__Work required__
Look through the entries below and return all lines including the word "computer".

[Records from a collection]
▼

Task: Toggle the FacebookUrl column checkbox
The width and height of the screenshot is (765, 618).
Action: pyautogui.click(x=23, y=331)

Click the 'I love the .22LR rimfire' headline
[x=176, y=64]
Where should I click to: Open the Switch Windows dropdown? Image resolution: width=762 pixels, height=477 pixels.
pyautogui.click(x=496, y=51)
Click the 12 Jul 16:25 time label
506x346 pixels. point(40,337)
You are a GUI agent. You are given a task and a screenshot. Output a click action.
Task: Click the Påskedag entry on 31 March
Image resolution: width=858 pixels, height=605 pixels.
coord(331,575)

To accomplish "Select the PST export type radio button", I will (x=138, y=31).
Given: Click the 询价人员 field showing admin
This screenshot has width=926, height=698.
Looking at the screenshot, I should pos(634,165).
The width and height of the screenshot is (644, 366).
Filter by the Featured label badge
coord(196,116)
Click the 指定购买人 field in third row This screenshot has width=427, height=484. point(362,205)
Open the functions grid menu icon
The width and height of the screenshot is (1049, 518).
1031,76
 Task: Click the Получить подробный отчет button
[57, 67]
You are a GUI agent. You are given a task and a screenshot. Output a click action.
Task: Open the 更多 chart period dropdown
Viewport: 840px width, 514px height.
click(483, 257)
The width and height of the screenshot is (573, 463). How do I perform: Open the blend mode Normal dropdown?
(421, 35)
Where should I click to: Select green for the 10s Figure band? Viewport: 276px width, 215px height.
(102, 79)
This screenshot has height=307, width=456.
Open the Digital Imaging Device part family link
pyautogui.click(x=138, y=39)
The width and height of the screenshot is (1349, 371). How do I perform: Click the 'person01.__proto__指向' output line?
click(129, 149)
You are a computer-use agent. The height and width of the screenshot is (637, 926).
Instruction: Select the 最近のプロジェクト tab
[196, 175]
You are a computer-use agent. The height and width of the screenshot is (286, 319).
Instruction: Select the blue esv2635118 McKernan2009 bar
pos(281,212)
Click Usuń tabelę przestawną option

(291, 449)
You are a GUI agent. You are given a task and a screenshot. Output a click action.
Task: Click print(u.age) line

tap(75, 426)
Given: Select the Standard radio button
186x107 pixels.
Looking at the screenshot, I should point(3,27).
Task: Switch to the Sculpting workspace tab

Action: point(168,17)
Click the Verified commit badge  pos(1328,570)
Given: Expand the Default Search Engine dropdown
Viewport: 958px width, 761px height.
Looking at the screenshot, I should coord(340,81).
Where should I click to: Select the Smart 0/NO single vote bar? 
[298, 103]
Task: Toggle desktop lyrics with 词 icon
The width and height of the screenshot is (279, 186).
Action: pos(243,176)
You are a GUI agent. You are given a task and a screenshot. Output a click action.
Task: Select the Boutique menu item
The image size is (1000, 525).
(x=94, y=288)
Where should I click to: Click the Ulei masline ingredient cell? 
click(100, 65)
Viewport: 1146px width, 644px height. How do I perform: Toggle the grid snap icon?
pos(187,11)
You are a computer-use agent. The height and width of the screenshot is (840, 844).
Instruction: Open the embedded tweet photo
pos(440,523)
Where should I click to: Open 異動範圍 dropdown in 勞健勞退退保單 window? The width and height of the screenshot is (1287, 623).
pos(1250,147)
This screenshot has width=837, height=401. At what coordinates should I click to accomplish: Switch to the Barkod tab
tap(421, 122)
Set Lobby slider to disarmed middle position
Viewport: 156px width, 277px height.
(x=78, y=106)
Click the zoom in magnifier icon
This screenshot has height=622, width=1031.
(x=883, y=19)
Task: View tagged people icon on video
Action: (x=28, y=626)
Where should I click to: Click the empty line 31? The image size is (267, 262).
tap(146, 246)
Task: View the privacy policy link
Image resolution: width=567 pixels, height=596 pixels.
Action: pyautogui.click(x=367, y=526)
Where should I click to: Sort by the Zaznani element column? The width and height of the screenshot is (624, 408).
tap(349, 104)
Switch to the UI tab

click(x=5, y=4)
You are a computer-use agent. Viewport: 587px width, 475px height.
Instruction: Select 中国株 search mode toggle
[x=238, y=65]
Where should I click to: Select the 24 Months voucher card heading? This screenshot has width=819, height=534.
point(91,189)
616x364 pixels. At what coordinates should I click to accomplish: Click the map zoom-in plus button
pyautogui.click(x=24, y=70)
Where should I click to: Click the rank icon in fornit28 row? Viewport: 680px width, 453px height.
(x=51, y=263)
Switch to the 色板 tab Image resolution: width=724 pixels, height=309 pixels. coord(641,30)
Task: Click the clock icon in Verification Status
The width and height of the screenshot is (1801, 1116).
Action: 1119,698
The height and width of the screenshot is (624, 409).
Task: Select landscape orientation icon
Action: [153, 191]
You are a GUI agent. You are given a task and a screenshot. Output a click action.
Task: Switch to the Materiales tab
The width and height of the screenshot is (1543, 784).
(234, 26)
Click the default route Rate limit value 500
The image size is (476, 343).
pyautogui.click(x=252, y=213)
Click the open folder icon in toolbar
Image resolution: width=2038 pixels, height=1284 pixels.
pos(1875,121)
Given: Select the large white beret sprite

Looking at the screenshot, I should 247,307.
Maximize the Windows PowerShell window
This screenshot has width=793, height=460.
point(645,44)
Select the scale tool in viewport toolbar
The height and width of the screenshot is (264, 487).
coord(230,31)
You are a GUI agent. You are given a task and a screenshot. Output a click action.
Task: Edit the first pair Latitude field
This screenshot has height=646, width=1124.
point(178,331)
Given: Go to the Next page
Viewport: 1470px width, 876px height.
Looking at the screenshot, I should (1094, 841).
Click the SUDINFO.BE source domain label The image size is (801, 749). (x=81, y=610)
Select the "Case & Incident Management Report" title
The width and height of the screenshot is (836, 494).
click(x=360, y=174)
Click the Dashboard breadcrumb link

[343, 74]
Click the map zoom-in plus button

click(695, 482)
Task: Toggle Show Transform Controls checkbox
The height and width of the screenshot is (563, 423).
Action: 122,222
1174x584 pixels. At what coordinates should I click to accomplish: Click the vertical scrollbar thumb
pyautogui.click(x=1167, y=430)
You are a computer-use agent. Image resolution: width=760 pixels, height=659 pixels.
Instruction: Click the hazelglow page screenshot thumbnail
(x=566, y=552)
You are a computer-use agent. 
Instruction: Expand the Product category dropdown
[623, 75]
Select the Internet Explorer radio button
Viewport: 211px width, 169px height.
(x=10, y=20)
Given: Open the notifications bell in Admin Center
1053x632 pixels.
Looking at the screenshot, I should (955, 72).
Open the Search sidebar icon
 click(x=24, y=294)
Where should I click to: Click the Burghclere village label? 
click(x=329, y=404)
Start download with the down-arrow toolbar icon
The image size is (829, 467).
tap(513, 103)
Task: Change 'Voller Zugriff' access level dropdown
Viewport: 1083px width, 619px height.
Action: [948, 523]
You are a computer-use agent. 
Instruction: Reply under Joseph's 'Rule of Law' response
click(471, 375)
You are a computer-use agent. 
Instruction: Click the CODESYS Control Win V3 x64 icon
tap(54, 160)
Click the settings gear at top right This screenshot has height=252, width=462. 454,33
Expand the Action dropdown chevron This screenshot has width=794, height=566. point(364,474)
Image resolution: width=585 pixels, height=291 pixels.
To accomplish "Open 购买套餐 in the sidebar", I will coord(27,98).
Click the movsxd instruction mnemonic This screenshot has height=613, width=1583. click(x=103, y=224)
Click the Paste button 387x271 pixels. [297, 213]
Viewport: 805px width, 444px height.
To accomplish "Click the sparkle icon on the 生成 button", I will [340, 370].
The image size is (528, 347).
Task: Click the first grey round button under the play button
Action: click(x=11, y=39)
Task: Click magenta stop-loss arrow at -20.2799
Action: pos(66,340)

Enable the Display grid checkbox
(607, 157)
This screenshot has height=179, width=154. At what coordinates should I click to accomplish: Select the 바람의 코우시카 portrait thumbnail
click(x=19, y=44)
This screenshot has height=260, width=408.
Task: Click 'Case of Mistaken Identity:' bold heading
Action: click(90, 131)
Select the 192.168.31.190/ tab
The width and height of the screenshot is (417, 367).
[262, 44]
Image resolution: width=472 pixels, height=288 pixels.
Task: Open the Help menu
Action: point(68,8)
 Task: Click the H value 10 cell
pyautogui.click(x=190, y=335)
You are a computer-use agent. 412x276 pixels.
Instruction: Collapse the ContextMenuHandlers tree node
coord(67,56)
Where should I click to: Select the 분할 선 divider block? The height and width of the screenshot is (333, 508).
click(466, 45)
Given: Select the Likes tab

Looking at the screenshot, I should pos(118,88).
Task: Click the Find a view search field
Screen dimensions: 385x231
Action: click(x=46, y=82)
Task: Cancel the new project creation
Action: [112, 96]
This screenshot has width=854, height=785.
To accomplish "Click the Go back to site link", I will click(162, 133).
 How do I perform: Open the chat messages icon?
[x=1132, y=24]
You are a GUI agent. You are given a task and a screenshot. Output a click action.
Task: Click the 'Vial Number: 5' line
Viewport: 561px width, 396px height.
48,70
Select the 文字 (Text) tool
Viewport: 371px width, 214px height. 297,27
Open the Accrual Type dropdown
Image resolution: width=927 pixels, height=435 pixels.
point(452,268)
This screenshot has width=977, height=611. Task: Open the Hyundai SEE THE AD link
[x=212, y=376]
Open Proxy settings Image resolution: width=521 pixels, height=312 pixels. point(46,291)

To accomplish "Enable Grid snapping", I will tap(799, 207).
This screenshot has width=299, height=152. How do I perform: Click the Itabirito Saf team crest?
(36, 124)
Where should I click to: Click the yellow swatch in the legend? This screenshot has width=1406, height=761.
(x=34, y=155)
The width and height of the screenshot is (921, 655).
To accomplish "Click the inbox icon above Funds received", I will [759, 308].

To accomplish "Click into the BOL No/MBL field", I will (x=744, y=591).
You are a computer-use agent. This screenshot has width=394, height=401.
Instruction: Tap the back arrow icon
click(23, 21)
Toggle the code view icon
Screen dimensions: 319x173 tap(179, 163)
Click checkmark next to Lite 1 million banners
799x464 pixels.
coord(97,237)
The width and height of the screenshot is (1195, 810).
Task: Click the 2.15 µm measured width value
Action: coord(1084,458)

▲

__Expected answer__
You are a computer-use agent. The height and width of the screenshot is (637, 926).
You are a computer-use agent. The height and width of the screenshot is (286, 319).
You are a computer-use agent. The height and width of the screenshot is (840, 844).
You are a computer-use agent. Viewport: 587px width, 475px height.
You are a computer-use agent. Image resolution: width=760 pixels, height=659 pixels.
You are a computer-use agent. 
You are a computer-use agent. 
You are a computer-use agent. 
You are a computer-use agent. 412x276 pixels.
You are a computer-use agent. This screenshot has width=394, height=401.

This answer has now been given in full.